The eldest snarled. "The mountain never grows. More ninetales means less food for all. No, you will keep two and only two."

Her mate bowed his head and lowered his tails to the ground. "Please, oh eldest one, let us keep them in our own territories. The balance need not be upset."

The eldest pondered this. "Very well," she said. "When all but two have starved everything will be resolved."

The parents did not believe her. They had protected seven kits thus far and they could continue to protect and feed their seven.

Word spread quickly of the eldest's judgment. Others began to obsess over their children's protection. Soon nearly every pair had many kits. Even older couples joined their territories once more so that they might have another litter.

The ice crabs were the first to go. Then the bats. Then the red birds. Soon almost nothing remained to eat. Some ninetales went down to the burning heat and fearsome creatures near the seas. Others began to turn on each other, first for hunting territory and then for fresh meat. The whole mountain fell into bloody war as the ninetales hunted each other. Many families found their litters dwindling to one kit or even none at all.

The eldest finally roared with the full power of the moon. All the ninetales that remained went to the peak to speak with her. Some were proud of recent victories and carried their heads high. One was still bloody from a recent kill. He dragged his tails behind him while the mother of his victim held back a vicious snarl.

"We must return to the old ways so that we all might live," the eldest proclaimed. "Only two kits for every pair." All agreed, for none can argue with the eldest of elders when they speak with the voice of the moon. "All will return to their old territories, but the lands of Ho'olio shall remain forever vacant."

Then where shall I go, my lady?" the cursed mother asked. "Where will my children live?"

The elder fanned her tails. She took no pride in what she must do, but this was hers to bare for her part in the bloody war. "Send your children forward to me."

The kits were nearly grown now. Some had seven, even eight tails. One, the most beloved child of Ho'olio, had grown her ninth but not yet ascended. The eldest stepped forth and took the smallest kit in her jaws like a loving mother reprimanding her child. She dug in her teeth and shook until the corpse stopped moving. The older ones whimpered as they each met the same fate one by one. None dared resist, for none can argue with the eldest of elders when they speak with the voice of the moon.

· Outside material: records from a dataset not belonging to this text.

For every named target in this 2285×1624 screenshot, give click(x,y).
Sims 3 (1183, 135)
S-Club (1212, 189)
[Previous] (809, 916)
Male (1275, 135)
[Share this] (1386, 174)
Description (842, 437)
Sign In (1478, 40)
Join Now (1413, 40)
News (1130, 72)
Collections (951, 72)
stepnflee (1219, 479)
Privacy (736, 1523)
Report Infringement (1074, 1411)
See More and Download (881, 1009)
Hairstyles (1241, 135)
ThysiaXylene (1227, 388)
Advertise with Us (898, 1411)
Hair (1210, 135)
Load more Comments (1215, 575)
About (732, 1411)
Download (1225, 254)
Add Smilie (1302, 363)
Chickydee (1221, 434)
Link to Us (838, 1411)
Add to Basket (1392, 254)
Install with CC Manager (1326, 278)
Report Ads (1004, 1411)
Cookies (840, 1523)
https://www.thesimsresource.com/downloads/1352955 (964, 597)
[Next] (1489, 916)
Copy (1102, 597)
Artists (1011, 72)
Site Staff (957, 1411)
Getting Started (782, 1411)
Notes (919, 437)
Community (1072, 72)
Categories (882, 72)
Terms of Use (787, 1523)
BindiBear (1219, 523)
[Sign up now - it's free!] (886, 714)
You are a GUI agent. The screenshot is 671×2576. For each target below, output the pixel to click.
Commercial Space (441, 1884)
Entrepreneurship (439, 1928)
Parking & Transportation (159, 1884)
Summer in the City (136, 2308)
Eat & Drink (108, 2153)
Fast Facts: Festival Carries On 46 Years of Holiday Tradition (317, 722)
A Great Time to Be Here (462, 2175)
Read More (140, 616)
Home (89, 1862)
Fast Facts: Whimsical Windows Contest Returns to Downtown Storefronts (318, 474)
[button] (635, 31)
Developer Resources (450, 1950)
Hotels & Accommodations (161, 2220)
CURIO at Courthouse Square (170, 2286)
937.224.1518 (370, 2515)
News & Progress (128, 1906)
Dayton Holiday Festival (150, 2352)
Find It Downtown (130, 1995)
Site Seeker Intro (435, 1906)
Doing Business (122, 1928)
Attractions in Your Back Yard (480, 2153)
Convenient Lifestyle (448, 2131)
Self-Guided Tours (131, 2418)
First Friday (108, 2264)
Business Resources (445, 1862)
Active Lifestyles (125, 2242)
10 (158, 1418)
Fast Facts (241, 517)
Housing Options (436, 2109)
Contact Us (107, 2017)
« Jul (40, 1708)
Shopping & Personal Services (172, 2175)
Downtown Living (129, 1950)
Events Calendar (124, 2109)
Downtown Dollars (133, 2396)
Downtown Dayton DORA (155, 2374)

Ho'olio and her mate were spared the elder's wrath. Ho'olio returned to her territory with the bodies of her children and buried them under the snow. Then she leapt into the deepest crevasse in her lands, which is still known today as The Mother's Grave. Her mate took the excess vulpix of other parents with him when he left the mountain. No one knows what happened to them next.

All kits are taught the story of Ho'olio, the ninetales who almost choked the whole mountain with a mother's love.

"And you believe that?"

"It's true."

"Humans don't work like that. We can have—"

"You should stop caring about rocks and sisters and—"

"—anyone that isn't you?"

"Yes."

She hisses. "Pixie, I like you. Not enough to give up on everyone else. Just—"

"It's a dumb rock. Ugly. Keeps spying on you."

"You didn't hurt her, did you? Or run her off?"

"Maybe I did." You're very pretty. And strong. You might have scared her away.

Her paw wraps around your pokéball before you can tell her off. You disappear with a scream in your mouth—

-and reappear screaming.

Bloodrage coughs beside you. "This why I'm watching you tonight?"

Coward. Skysong won't even show up to hear why she's wrong. Too scared of your facts and logic.

"You can sleep on my bed if you want. Or not. Do whatever."

She's abandoned you. Just like you knew she would.

Typical.

Expected.

You were 100% right. As always.

You move across the room and find your way onto an empty bed. Getting close to humans isn't worth the body heat.